Étonnamment, l’harmonica est né en Allemagne, pur produit de l’artisanat de montagne tel qu’on le pratiquait dans la Forêt Noire vers la moitié du 19ème siècle. Franc succès d’exportation vers le nouveau continent, l’harmonica tient dans la poche du voyageur de l’Ouest, côte à côte avec son Colt ! L’harmonica se vendait bien en de temps-là, presqu’autant que le 6 coups ! Les musiciens de blues en tireront des sonorités initialement insoupçonnées, passant d’un trivial pocket-harmo à la plainte nocturne d’un Mississippi saxophone…  

Sonny Boy, Little Walter et les grands
Sonny Boy Williamson I, le joueur d’harmonica le plus important d’avant-guerre, a été l’un des premiers à donner une vraie valeur d’instrument soliste à cette modeste distraction de poche et de bouche. Malheureusement son assassinat précoce en 1948, au retour d’une baraque à gin de Chicago, l’a empêché de continuer plus avant l’exploration de l’inédit.

Un éventail de nouvelles directions excitantes a ensuite été ouvert par Little Walter. Le Louisianais enregistre à l’âge de 17 ans à Chicago. Il n’a alors pas d’autres influences que lui-même. Son jeune talent surpasse déjà tout en matière d’harmonica. En 1948 il a 18 ans. Il entre dans le groupe du trentenaire Muddy Waters. Son jeu personnel et instinctif complète parfaitement les lignes vocales de Muddy. Little Walter était capable de faire sonner son harmo à la manière d’un sax ténor. Il aura été le premier à avoir l’idée de tenir un microphone devant l’harmonica pour amplifier le son, le premier musicien aussi à avoir utilisé une distorsion électronique.
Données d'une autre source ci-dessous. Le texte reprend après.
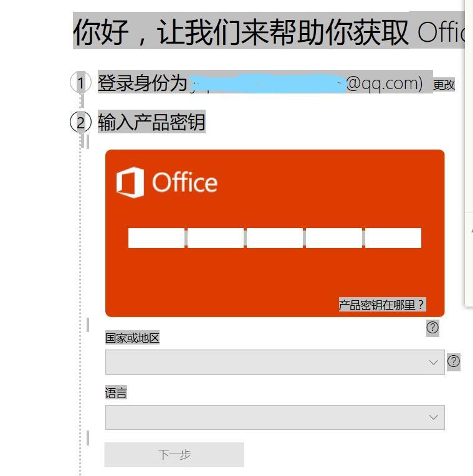Click the 你好，让我们来帮助你获取 Office heading
This screenshot has width=473, height=476.
pos(269,31)
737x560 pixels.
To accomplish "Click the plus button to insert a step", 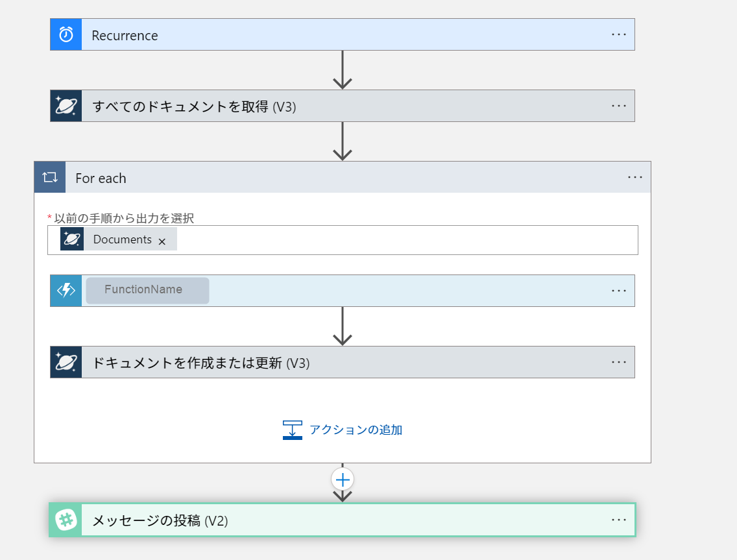I will pos(343,480).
Little Walter quitte le groupe de Muddy Waters en 1952 pour aller jouer sous son propre nom avec les guitaristes David et Louis Myers et le batteur Fred Below. Bien après qu’il eut quitté le groupe de Muddy, Leonard Chess continuait à imposer la participation de Little Walter aux enregistrements 50’s. Pourquoi suspendre cette combinaison imbattable ? A la queue de l’une de ces sessions, Little Walter tient son hit ‘Juke’ qui le propulse perfomer de premier ordre. Le roi de l’harmonica blues, beaucoup le considèrent comme tel, a défini le style, le son et la place de cet instrument au sein du Chicago blues.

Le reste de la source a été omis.